Fig. 7.. Fluoxetine diminishes HDM-induced lung inflammation and airway hyperresponsiveness.

(A) Mice were sensitized and challenged with HDM while receiving fluoxetine or PBS treatments. Animals and tissue were analyzed on day 23. (B) Methacholine-induced lung resistance was measured in anesthetized mice using a Scrieq flexivent instrument. Data are pooled from 2 independent experiments with N=8/group total. (C) Digested lung tissue single cell suspension was analyzed by flow cytometry for mast cells (FcεRI+cKit+), eosinophils (siglecF+CCR3hi) and Th2 cells (CD3+CD4+IL13+IL4+). N=11–14/group. (D) BALF cells were analyzed for T cells (CD90.2+/MHC II-neg), B cells (B220+MHCII+), eosinophils (SiglecF+CCR3+) and neutrophils (CD11b+Ly6G+). Data are pooled from at least 2 independent repeats with each point representing an individual mouse. N=9/group. (E) BALF cytokines were measured by ELISA. Data are pooled from 3 independent experiments. N=10–18/group. (F) Plasma MCPT-1 levels were measured by ELISA from two independent experiments. N=8/group. (G) Lung sections were stained for mucus production with PAS (left) or H&E (right) and blinded samples were scored as described in Materials and Methods. Data are pooled from 2 independent experiments. N=9/group. (H) Anti-HDM IgG and total IgE in plasma were determined by ELISA from two independent experiments. N=11–15/group. All replicates are biological. Statistical values were determined by 1-way ANOVA (Tukey’s test) *p<.05; **p<.001; ****p<.0001 N.D.=not detected.

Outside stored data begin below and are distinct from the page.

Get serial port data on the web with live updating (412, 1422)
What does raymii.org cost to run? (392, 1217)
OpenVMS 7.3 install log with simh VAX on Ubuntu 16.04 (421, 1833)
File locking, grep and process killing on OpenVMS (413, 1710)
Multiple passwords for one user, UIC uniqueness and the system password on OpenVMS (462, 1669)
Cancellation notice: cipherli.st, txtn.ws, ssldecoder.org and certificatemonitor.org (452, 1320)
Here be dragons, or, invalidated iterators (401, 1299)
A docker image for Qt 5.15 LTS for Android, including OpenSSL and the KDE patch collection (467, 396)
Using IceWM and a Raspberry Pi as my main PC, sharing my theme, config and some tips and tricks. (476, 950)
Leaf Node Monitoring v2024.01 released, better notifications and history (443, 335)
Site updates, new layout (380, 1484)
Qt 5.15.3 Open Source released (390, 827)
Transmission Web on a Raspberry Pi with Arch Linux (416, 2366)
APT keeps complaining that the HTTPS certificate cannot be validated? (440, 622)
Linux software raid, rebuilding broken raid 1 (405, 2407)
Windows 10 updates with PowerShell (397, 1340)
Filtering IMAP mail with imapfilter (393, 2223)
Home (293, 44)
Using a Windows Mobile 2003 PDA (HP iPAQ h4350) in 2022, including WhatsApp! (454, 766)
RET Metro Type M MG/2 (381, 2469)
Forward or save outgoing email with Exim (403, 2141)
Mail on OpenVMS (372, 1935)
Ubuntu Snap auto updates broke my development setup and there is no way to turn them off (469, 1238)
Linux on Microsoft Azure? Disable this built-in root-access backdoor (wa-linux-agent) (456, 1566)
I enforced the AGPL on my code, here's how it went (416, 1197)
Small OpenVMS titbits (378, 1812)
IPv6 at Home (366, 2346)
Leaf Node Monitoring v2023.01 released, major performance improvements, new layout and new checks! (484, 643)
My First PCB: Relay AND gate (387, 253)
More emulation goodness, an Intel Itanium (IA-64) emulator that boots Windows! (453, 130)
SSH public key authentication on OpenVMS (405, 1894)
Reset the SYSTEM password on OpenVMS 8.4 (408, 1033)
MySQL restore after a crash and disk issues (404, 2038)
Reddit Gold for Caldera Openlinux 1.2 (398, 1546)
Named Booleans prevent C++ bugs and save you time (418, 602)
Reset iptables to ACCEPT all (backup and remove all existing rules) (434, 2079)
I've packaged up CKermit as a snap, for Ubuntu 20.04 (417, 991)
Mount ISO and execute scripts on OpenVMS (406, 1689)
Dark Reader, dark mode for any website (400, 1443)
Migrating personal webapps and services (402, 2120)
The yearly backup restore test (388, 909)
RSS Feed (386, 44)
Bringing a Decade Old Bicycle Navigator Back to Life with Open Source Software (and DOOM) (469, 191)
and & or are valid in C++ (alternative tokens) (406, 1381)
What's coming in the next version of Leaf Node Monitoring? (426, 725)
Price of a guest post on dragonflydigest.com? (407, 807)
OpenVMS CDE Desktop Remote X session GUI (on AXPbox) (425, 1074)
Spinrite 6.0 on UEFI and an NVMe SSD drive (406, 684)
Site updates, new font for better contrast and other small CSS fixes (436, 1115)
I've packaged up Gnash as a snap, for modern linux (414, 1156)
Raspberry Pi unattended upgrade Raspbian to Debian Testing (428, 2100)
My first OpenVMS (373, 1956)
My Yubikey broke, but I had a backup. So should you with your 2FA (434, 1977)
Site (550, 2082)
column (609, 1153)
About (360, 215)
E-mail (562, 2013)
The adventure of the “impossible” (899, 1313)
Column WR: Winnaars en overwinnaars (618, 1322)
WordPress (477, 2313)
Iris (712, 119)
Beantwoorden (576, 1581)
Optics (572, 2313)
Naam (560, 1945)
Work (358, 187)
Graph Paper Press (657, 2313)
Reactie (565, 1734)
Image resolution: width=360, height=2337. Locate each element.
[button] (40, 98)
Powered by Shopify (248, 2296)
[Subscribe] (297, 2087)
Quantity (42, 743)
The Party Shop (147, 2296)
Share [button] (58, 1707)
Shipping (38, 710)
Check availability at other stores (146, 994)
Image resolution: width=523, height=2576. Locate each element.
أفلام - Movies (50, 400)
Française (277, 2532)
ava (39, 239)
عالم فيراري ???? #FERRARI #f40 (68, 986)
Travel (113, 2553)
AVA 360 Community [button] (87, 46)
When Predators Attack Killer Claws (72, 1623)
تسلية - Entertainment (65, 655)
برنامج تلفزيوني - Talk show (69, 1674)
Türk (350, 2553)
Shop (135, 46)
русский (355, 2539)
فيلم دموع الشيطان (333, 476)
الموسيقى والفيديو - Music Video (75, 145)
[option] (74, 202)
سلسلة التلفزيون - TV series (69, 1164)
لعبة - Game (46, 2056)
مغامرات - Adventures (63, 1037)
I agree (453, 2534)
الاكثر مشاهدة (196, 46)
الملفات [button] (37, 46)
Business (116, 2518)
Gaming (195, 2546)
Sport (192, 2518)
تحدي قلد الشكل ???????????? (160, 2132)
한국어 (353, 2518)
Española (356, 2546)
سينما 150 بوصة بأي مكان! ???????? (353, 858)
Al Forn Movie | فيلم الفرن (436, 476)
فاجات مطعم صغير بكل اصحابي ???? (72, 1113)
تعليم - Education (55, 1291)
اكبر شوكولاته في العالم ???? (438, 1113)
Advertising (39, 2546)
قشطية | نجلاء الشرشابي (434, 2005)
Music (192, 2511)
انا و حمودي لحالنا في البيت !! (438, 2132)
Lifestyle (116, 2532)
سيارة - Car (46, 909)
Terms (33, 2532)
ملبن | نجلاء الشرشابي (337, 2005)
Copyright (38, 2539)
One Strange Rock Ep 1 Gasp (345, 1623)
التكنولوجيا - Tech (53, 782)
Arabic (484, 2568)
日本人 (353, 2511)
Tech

Figure 8:. Model for fluoxetine-mediated suppression of mast cell function.

The data collectively support a model in which IgE crosslinkage with multivalent antigen elicits rapid ATP release that subsequently activates purinergic receptors and amplifies FcεRI-mediated signaling. Fluoxetine is proposed to inhibit purinergic receptor activation, as the drug does not alter FcεRI-induced ATP secretion but inhibits ATP-mediated mast cell function.